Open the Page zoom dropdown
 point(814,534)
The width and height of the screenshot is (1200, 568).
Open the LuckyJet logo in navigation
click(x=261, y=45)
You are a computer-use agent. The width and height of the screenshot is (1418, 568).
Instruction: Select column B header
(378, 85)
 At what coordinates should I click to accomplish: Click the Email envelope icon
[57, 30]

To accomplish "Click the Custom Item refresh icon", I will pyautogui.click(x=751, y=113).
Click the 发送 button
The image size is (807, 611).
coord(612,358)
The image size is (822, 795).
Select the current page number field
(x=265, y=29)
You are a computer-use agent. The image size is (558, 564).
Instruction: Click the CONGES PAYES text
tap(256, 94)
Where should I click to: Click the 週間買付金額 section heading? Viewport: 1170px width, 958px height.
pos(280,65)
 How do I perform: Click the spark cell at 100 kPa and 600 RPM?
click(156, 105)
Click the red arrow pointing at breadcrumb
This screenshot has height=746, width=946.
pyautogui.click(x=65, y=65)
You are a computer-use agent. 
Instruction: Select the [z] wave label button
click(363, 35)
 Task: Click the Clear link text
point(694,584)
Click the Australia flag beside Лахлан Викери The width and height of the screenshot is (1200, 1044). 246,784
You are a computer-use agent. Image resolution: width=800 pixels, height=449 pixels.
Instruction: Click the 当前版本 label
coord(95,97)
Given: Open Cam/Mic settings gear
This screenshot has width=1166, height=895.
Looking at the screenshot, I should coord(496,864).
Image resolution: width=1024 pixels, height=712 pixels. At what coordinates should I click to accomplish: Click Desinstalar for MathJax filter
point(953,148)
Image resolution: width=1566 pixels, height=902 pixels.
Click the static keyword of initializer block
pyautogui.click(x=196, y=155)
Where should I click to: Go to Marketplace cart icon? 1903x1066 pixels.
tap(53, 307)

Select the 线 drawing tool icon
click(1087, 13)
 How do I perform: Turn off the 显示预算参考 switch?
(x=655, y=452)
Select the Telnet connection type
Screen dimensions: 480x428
- - - - -
Please copy out every line in the listing that has the string "agent".

Task solution
You are a computer-use agent. The width and height of the screenshot is (1418, 568).
You are a computer-use agent. The image size is (558, 564).
You are a computer-use agent. 
You are a computer-use agent. Image resolution: width=800 pixels, height=449 pixels.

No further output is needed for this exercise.